- Teaser visual
- オーバーテイク!
- Genre: Sports
- Created by: Kadokawa; Troyca;
- Written by: Ayumi Sekine
- Directed by: Ei Aoki
- Music by: Kana Utatane
- Country of origin: Japan
- Original language: Japanese
- No. of episodes: 12

Production
- Animator: Troyca
- Production companies: Kadokawa; Troyca; Tencent Games; Bandai Namco Music Live; AT-X; BS11; Good Smile Company; TV Aichi;

Original release
- Network: AT-X, Tokyo MX, Sun TV, BS11, TVA
- Release: October 1 – December 17, 2023

= Overtake! =

Japanese anime television series

Overtake! (オーバーテイク!, Ōbāteiku!) is an original Japanese anime television series about the F4 Japanese Championship created by Kadokawa Corporation and Troyca. It is directed by Ei Aoki and written by Ayumi Sekine, and aired from October to December 2023.

==Characters==

The cast of Overtake!

===Main characters===
- Haruka Asahina (浅雛 悠, Asahina Haruka)

A Formula 4 driver with Komaki Motors who is a quiet high school student.
- Kouya Madoka (眞賀 孝哉, Madoka Kouya)

 A freelance photographer. He finds himself in a slump due to a certain reason.

===Komaki Motors===
- Kotarou Komaki (小牧 錮太郎, Komaki Kotarou)

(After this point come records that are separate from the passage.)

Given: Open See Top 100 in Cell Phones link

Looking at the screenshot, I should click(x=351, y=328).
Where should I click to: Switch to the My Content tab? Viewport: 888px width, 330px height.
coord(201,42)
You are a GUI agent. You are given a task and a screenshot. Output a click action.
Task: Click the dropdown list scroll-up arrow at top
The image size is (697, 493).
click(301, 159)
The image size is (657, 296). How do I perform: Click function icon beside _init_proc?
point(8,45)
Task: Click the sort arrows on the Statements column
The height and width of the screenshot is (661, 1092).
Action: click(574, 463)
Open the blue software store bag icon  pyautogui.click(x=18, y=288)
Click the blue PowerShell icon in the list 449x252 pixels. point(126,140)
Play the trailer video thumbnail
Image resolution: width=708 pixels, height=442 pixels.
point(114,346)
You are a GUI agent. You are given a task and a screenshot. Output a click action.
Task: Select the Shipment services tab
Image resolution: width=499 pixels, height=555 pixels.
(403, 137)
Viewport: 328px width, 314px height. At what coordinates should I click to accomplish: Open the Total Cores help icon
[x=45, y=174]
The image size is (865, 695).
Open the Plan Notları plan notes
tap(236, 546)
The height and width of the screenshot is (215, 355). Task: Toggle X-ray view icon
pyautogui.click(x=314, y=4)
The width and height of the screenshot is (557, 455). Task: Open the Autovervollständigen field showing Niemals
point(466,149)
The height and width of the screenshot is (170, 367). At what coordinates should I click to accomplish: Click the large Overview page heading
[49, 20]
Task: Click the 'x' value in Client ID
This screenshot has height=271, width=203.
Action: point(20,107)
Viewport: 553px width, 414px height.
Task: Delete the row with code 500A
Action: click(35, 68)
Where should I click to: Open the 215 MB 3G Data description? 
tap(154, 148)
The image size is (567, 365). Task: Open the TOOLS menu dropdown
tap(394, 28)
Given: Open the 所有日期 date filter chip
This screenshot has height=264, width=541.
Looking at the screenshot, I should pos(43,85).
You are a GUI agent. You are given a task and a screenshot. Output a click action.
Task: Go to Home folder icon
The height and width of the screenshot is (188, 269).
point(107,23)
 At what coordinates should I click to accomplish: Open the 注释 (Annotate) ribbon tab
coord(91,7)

 The mechanic of Komaki Motors. He grew up like a close brother to Haruka.
- Futoshi Komaki (小牧 太, Komaki Futoshi)

 The team owner of Komaki Motors, a small privateer team. Father of Kotarou.

===Belsorriso===
- Satsuki Harunaga (春永 早月, Harunaga Satsuki)

 The first driver of the Belsorriso's F4 team.
 A cheerful and talented driver who already has many female fans. His talent is highly praised, and Ena is developing him to move up to F3 and then F2. He admires the former F1 driver James Hunt.
- Toshiki Tokumaru (徳丸 俊軌, Tokumaru Toshiki)

 The second driver of the Belsorriso's F4 team.
 He is considered to have the same potential as Satsuki. But having crushed into Haruka's car during his driver's audition by the team, it led to him being hired as Satsuki's support driver. Thus, he is not satisfied with the role, and has a grudge against Haruka.
- Alice Mitsuzawa (蜜澤 亜梨子, Mitsuzawa Arisu)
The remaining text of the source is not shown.